Task objective | The lines from the top of the records below through the one containing "Undock the Datenbankzelle" are to be transcribed exactly, and nothing else is to be added.

Input for this task |
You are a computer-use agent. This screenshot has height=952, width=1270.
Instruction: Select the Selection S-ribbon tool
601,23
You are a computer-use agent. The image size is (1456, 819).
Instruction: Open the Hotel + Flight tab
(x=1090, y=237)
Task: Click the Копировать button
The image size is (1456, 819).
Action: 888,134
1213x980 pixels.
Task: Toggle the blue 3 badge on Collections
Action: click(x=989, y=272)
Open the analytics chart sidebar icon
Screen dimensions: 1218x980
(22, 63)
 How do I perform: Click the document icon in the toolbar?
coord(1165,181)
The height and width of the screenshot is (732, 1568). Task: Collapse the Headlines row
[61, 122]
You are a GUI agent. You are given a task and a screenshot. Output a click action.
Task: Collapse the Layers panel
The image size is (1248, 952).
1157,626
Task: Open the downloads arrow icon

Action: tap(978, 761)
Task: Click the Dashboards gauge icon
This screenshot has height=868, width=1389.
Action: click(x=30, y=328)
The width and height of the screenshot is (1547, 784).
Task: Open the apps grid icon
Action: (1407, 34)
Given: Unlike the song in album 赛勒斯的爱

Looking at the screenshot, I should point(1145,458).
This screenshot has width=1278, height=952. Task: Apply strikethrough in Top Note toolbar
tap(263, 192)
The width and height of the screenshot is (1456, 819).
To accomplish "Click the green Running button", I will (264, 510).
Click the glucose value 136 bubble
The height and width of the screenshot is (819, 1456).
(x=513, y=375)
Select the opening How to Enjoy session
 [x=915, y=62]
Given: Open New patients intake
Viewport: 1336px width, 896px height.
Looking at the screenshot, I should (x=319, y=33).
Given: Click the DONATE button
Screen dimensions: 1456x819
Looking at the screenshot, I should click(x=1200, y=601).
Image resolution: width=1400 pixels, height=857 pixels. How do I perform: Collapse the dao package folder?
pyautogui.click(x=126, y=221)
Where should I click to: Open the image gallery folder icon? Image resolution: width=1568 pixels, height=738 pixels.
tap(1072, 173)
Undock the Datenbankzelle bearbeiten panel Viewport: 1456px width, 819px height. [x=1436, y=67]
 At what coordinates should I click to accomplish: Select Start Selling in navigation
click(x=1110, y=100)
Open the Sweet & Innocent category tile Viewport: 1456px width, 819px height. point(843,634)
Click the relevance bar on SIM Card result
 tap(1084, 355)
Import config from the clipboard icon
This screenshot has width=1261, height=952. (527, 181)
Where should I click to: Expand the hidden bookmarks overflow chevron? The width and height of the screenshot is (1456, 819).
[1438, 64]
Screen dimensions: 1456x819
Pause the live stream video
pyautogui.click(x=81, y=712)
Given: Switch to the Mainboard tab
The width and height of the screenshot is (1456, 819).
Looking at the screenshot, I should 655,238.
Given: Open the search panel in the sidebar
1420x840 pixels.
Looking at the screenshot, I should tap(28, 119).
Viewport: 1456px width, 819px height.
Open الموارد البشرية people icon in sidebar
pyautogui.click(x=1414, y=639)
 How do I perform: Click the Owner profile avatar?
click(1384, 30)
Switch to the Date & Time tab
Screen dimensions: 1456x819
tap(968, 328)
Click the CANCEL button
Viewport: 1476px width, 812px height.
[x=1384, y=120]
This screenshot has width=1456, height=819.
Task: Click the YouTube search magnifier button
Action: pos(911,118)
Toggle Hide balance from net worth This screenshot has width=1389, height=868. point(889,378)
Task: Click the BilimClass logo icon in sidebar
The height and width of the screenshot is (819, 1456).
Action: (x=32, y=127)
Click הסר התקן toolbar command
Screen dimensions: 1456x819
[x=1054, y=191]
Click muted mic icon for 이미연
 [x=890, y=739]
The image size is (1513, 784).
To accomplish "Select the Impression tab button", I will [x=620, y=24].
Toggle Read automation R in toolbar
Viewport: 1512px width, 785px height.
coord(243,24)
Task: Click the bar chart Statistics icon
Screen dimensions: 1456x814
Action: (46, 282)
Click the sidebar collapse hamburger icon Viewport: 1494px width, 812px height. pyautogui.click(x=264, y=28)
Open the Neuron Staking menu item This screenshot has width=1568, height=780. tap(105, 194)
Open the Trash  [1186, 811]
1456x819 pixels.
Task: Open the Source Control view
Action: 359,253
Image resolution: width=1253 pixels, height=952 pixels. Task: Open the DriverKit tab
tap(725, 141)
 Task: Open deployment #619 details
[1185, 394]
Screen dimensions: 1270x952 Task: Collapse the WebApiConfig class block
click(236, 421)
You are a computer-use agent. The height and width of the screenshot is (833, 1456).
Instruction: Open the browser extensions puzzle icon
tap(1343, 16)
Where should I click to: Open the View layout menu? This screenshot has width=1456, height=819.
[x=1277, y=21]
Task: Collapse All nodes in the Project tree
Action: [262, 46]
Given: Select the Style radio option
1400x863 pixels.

Reply to the exercise |
You are a computer-use agent. This screenshot has height=952, width=1270.
Instruction: Select the Selection S-ribbon tool
601,23
You are a computer-use agent. The image size is (1456, 819).
Instruction: Open the Hotel + Flight tab
(x=1090, y=237)
Task: Click the Копировать button
The image size is (1456, 819).
Action: 888,134
1213x980 pixels.
Task: Toggle the blue 3 badge on Collections
Action: click(x=989, y=272)
Open the analytics chart sidebar icon
Screen dimensions: 1218x980
(22, 63)
 How do I perform: Click the document icon in the toolbar?
coord(1165,181)
The height and width of the screenshot is (732, 1568). Task: Collapse the Headlines row
[61, 122]
You are a GUI agent. You are given a task and a screenshot. Output a click action.
Task: Collapse the Layers panel
The image size is (1248, 952).
1157,626
Task: Open the downloads arrow icon

Action: tap(978, 761)
Task: Click the Dashboards gauge icon
This screenshot has height=868, width=1389.
Action: click(x=30, y=328)
The width and height of the screenshot is (1547, 784).
Task: Open the apps grid icon
Action: (1407, 34)
Given: Unlike the song in album 赛勒斯的爱

Looking at the screenshot, I should point(1145,458).
This screenshot has width=1278, height=952. Task: Apply strikethrough in Top Note toolbar
tap(263, 192)
The width and height of the screenshot is (1456, 819).
To accomplish "Click the green Running button", I will (264, 510).
Click the glucose value 136 bubble
The height and width of the screenshot is (819, 1456).
(x=513, y=375)
Select the opening How to Enjoy session
 [x=915, y=62]
Given: Open New patients intake
Viewport: 1336px width, 896px height.
Looking at the screenshot, I should (x=319, y=33).
Given: Click the DONATE button
Screen dimensions: 1456x819
Looking at the screenshot, I should click(x=1200, y=601).
Image resolution: width=1400 pixels, height=857 pixels. How do I perform: Collapse the dao package folder?
pyautogui.click(x=126, y=221)
Where should I click to: Open the image gallery folder icon? Image resolution: width=1568 pixels, height=738 pixels.
tap(1072, 173)
Undock the Datenbankzelle bearbeiten panel Viewport: 1456px width, 819px height. [x=1436, y=67]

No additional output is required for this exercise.